##### RECORDS FOR THIS TASK

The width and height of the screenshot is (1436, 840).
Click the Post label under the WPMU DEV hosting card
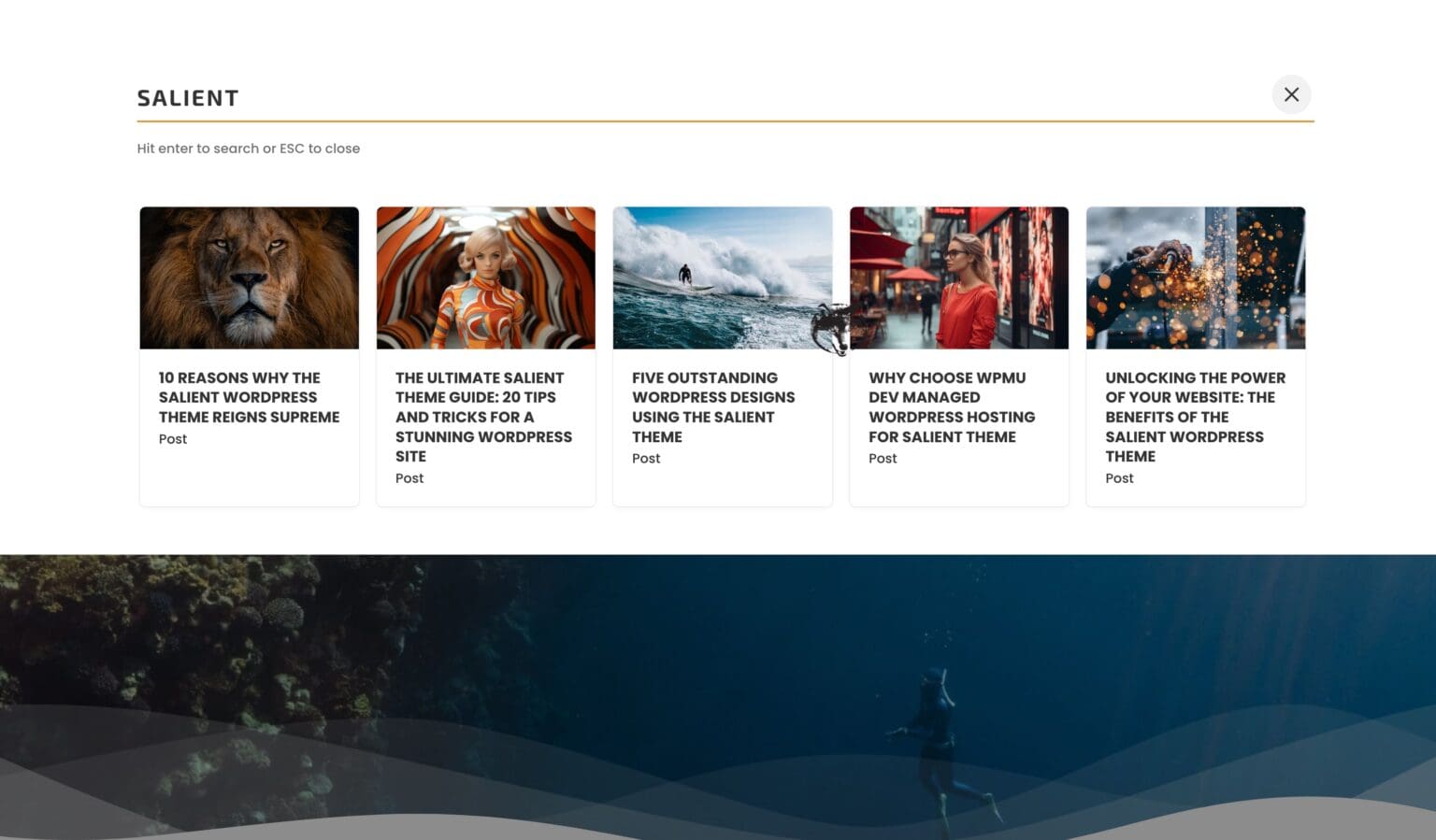point(882,459)
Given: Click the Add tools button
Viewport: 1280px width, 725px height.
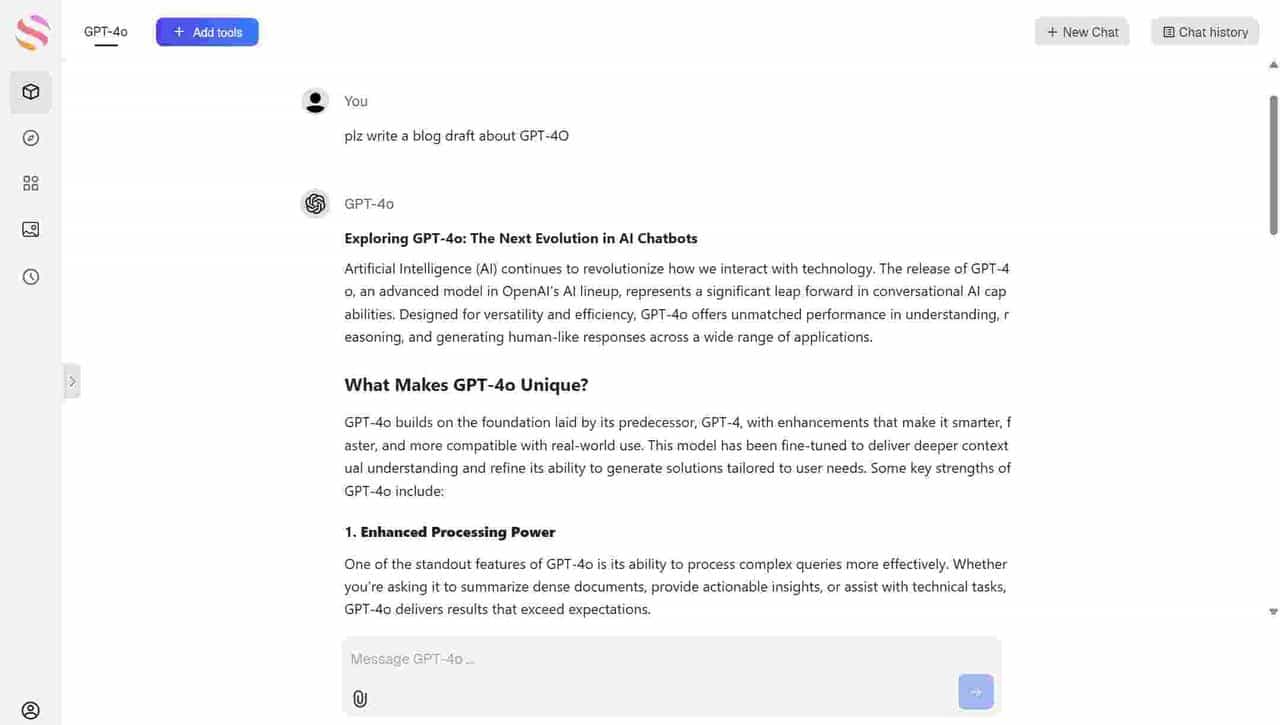Looking at the screenshot, I should tap(207, 32).
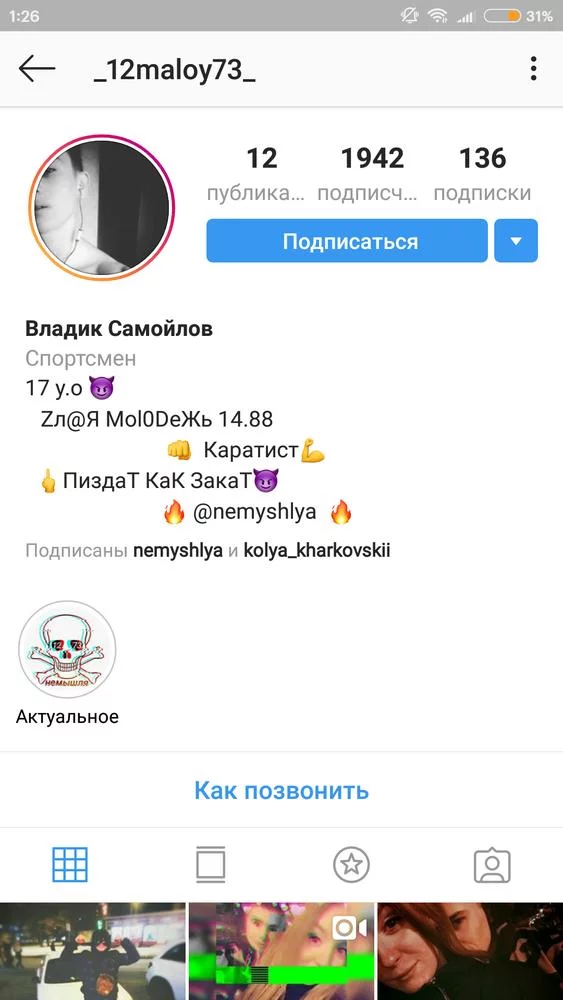This screenshot has height=1000, width=563.
Task: Open the first night street post thumbnail
Action: (x=92, y=952)
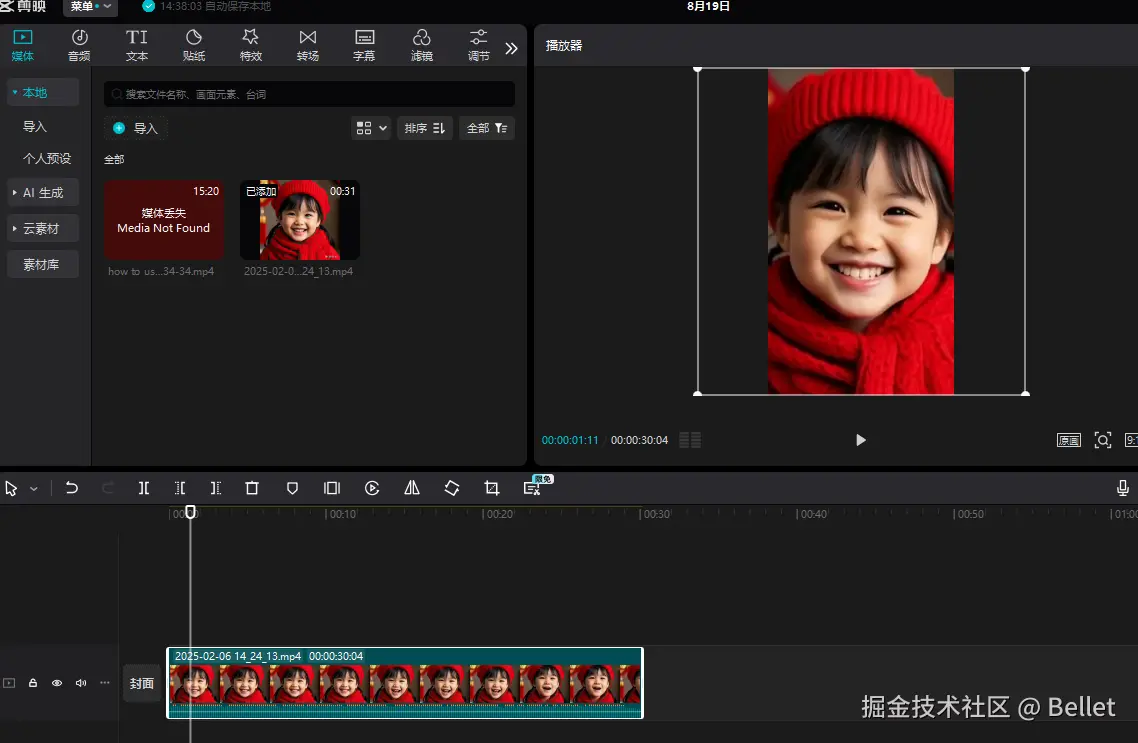Click the Rotate tool icon

click(452, 488)
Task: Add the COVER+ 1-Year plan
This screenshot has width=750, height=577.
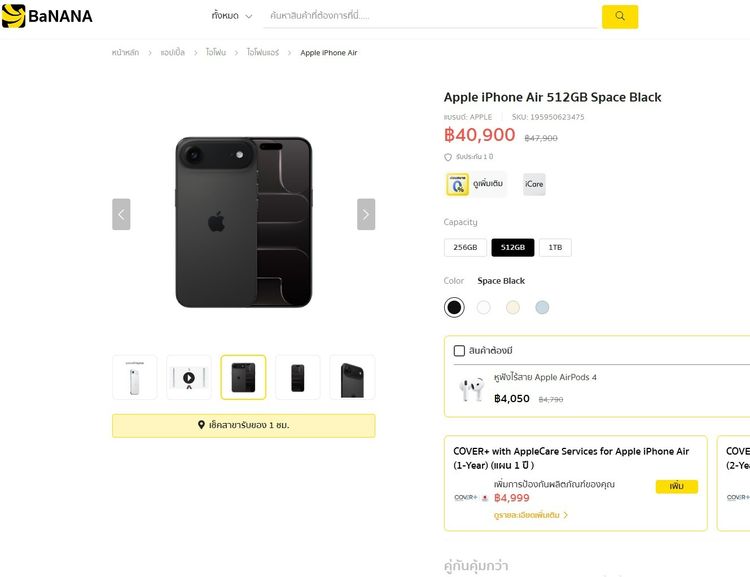Action: click(677, 487)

##########

> EXERCISE DESCRIPTION:
The copy must match the listing above exactly, except that it holds no pictures.

> OUTPUT BELOW:
The width and height of the screenshot is (1436, 840).
Click the Post label under the WPMU DEV hosting card
point(882,459)
Given: Click the Add tools button
Viewport: 1280px width, 725px height.
Looking at the screenshot, I should tap(207, 32).
This screenshot has height=1000, width=563.
Task: Open the first night street post thumbnail
Action: (x=92, y=952)
Click the Rotate tool icon

click(452, 488)
Task: Add the COVER+ 1-Year plan
This screenshot has width=750, height=577.
Action: click(677, 487)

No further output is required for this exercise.